## YOUR INSTRUCTIONS
A word-for-word copy is needed of the line containing "Click the center of the empty plot area" and every line after it through the end of the records below, leaving out all pictures.

## Dataset entries
■ ■ ■ ■ ■ ■ ■
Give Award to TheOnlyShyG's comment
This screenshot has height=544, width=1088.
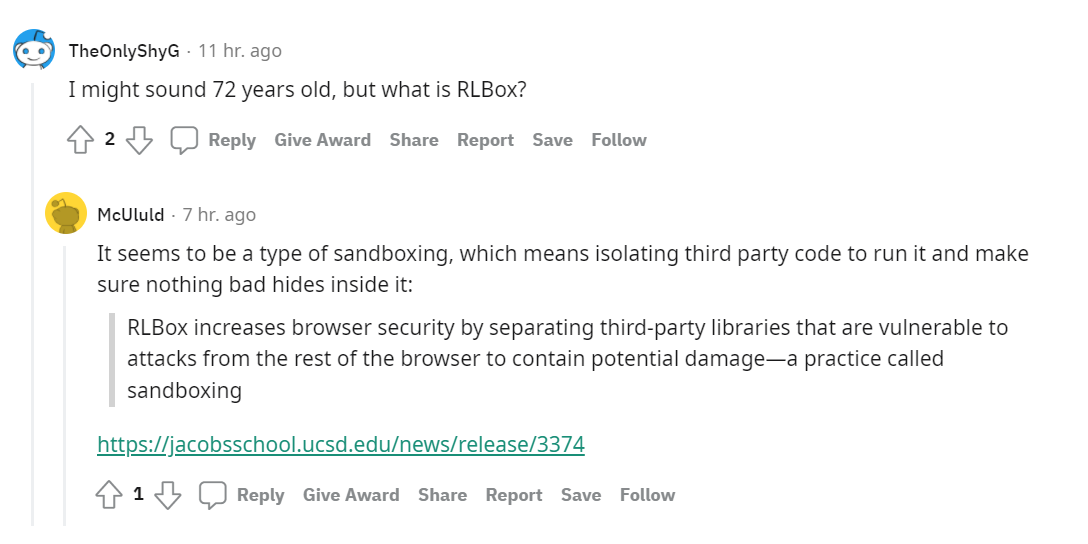(323, 140)
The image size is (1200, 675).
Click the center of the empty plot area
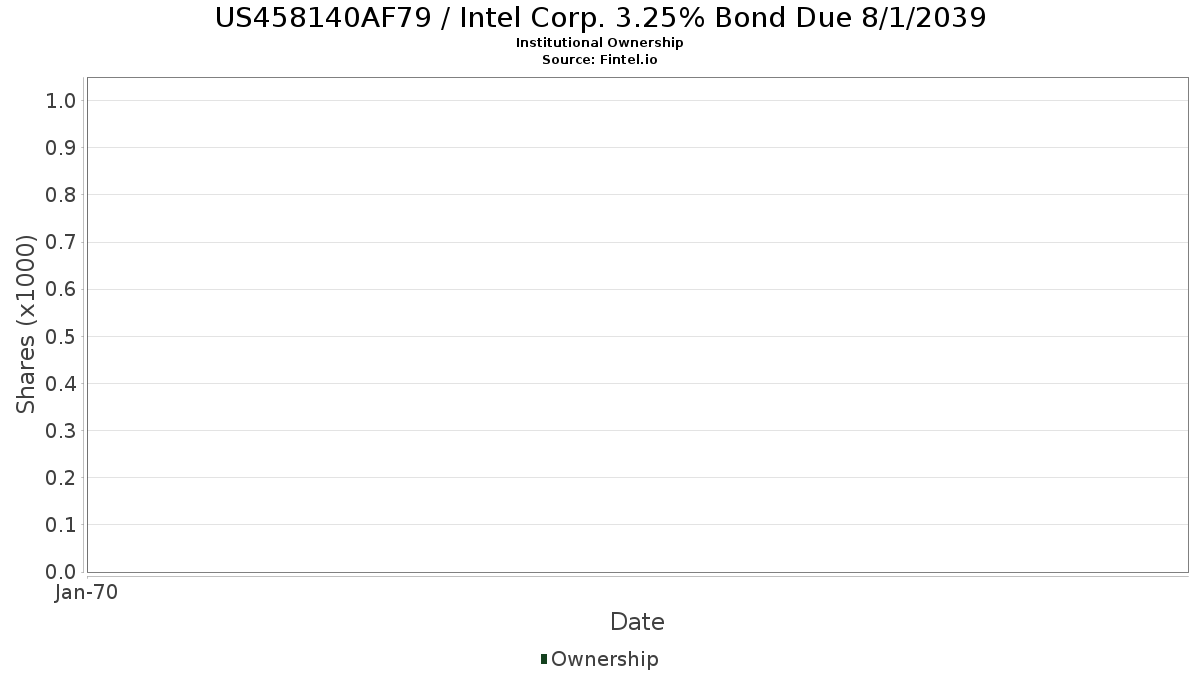pos(637,325)
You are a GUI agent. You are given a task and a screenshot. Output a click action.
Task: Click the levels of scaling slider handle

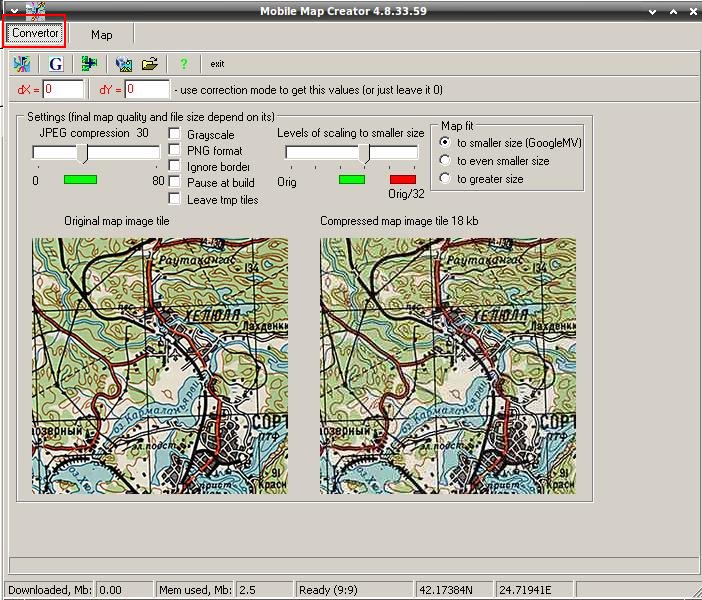366,153
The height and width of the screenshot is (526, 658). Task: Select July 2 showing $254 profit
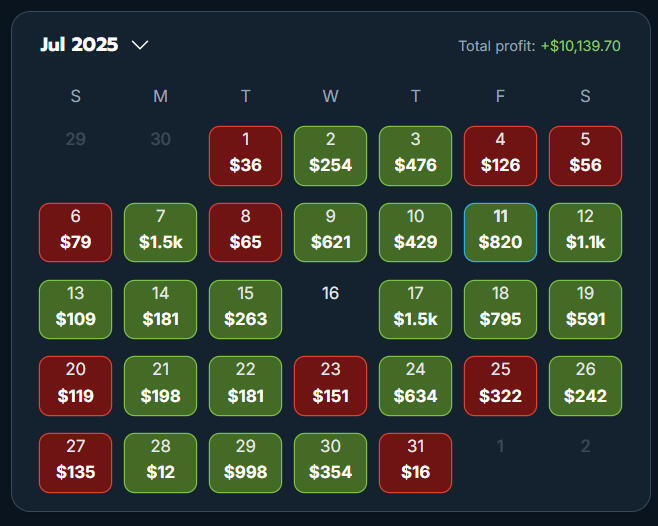click(x=330, y=155)
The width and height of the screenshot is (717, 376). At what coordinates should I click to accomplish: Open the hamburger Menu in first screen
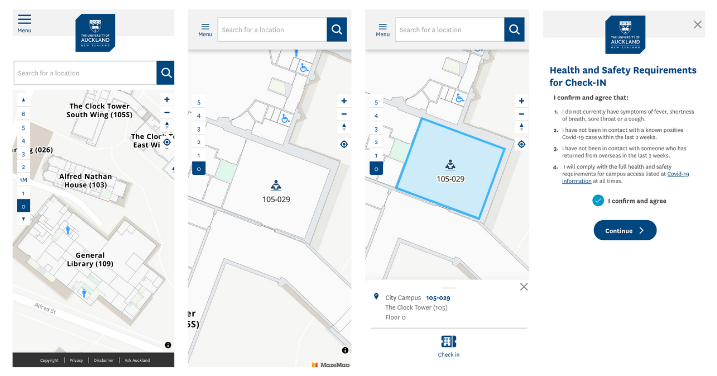pyautogui.click(x=24, y=23)
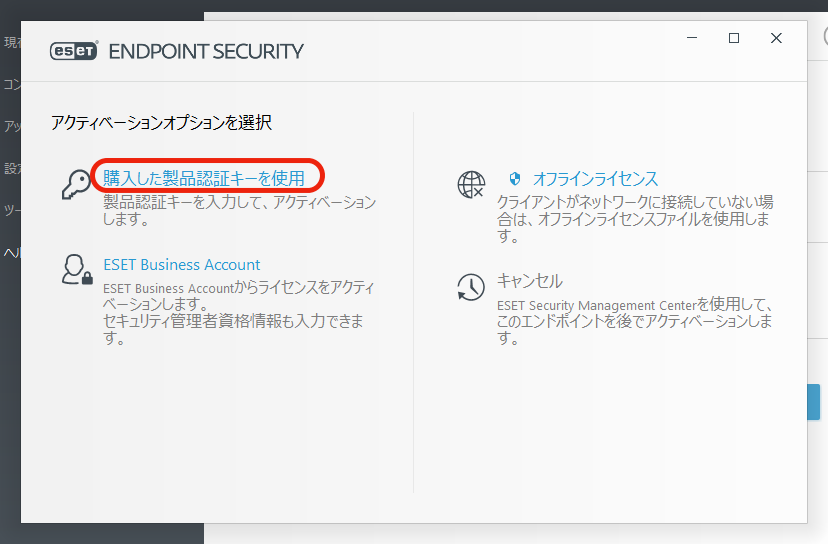This screenshot has width=828, height=544.
Task: Click the blue shield icon beside オフラインライセンス
Action: tap(516, 179)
■ ■ ■ ■ ■ ■ ■
## REPLY TO THE TASK
Click the center of the empty plot area
pos(637,325)
You are a GUI agent. You are given a task and a screenshot. Output a click action.
Task: Click the levels of scaling slider handle

366,153
The height and width of the screenshot is (526, 658). Task: Select July 2 showing $254 profit
click(x=330, y=155)
The width and height of the screenshot is (717, 376). At what coordinates should I click to accomplish: Open the hamburger Menu in first screen
pyautogui.click(x=24, y=23)
This screenshot has width=828, height=544.
Task: Click the blue shield icon beside オフラインライセンス
Action: tap(516, 179)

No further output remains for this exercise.